▶ **Exercise goal**
Which lines of the records contain the string "width"? Copy each of those lines in full, treating case as significant.

▶ **Records shown**
BEGIN

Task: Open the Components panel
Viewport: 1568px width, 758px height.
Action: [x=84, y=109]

END
BEGIN

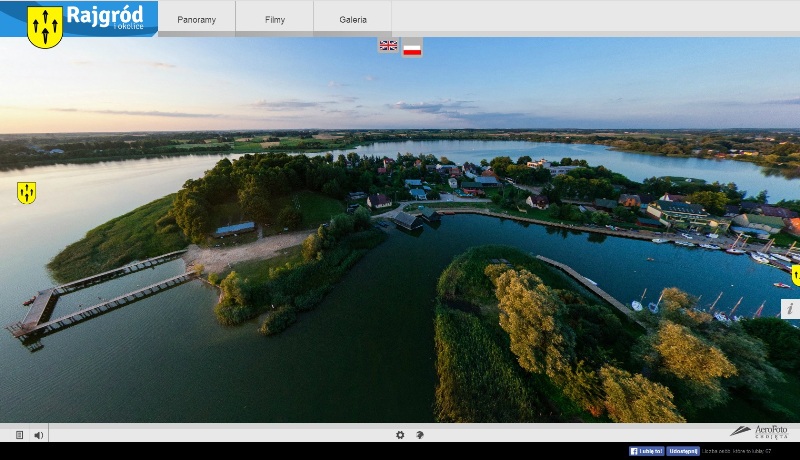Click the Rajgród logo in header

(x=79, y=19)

END
BEGIN

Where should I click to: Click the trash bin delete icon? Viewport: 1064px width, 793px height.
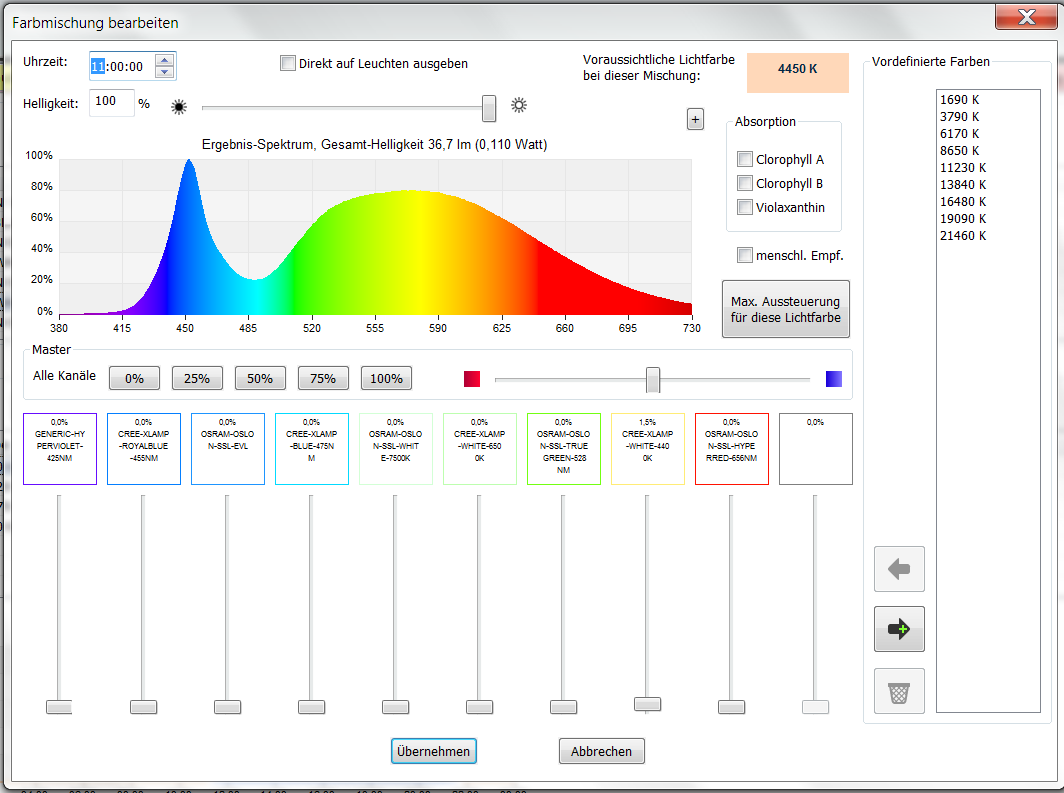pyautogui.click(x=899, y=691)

END

▶ **Output**
Viewport: 1568px width, 758px height.
Where should I click to: Click the trash bin delete icon? Viewport: 1064px width, 793px height.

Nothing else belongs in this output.